Microsoft achieves lowest word error rate in speech recognition

In a new blog post, Microsoft has announced that it has achieved the lowest word error rate (WER) in speech recognition in the industry. The company's chief scientist reports that it has managed to achieve a WER of 6.3%, which is considerable decrease of 0.3% as compared to what IBM attained last week.

In a research paper, the company states that:

Our best single system achieves an error rate of 6.9% on the NIST 2000 Switchboard set. We believe this is the best performance reported to date for a recognition system not based on system combination. An ensemble of acoustic models advances the state of the art to 6.3% on the Switchboard test data.
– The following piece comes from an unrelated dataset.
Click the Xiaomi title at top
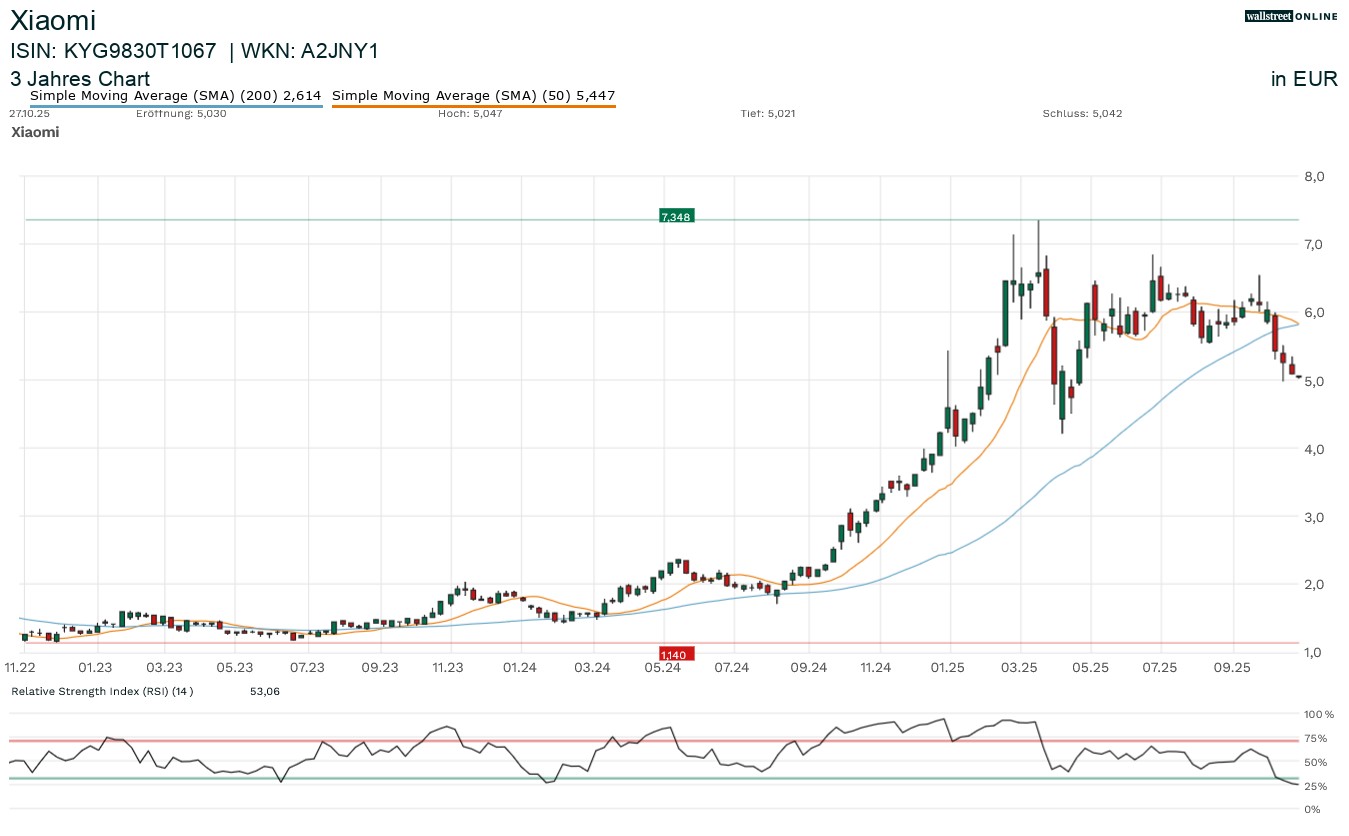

This piece of news certainly bodes wells for Microsoft, given the fact that it uses speech recognition technologies in various services, such as the personal assistant Cortana on Windows 10, as well as Skype Translator. It is also a significant step towards the company's goal of improving AI to an extent, such that humans can interact with computers as they would with other humans, promoting personal computing. Xuedong Huang, Microsoft's chief speech scientist states that:

This new milestone benefited from a wide range of new technologies developed by the AI community from many different organizations over the past 20 years.

Microsoft has also cited deep neural networks inspired by the biological processes of the brain to achieve this milestone. It also praised the Computational Network Toolkit's (CNTK) deep learning algorithms as well as GPU clusters for this advancement in speech recognition, stating that Cortana can now absorb ten times more data in the same amount of time.

Geoffrey Zweig, principal researcher and manager of Microsoft’s Speech & Dialog research group says that the milestone is also significant in the company's goal to provide the best AI solutions to its customers, which is a key component of Microsoft's conversation as a platform (CaaP) strategy.

Source: Microsoft